In a prospective study of stress fractures, Milgrom et al studied the hypothesis that a shock-absorbing orthotic device worn within military boots decreases the incidence of stress fractures.[45] Milgrom et al demonstrated a statistically significant decrease in the incidence of femoral stress fractures in the orthotic device group. In military recruits who did develop stress fractures, the time of onset and the location of stress fractures did not differ between the orthotic device group and the non–orthotic device group.

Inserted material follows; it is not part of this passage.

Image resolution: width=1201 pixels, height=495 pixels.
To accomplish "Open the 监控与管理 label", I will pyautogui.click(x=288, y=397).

Gillespie and Grant reviewed the use of shock-absorbing insoles in four trials.[42] These insoles appeared to reduce the incidence of stress fractures and stress reactions of bone; however, incomplete data from one trial indicated that a reduction in the running distance and intensity may also have been a factor in preventing stress fractures.

Complications

High-risk stress fractures

Nonunion of stress fractures is uncommon, but it can occur. These stress injuries should be closely followed up for early surgical intervention. They include stress fractures of the neck of the femur, the anterior cortex of the tibia, the tarsal navicular, and the bases of the second and fifth metatarsals.[40]

Other high-risk stress fractures include stress fractures of the patella and medial malleolus.[46] Anterior-cortex stress fractures of the tibia are considered high-risk because the tensile forces across the anterior portion of the tibia can typically lead to delayed union or nonunion.

Low-risk stress fractures

Low-risk stress fractures include most upper-extremity stress fractures, with the possible exception of fractures through the physis of the humeral head (little leaguer's shoulder) and fractures through the medial epicondyle (little leaguer's elbow), which may have complications due to the involvement of the growth plate.

Other low-risk stress fractures include stress fractures of the ribs, pelvis, femoral shaft, fibula, calcaneus, and metatarsal shafts.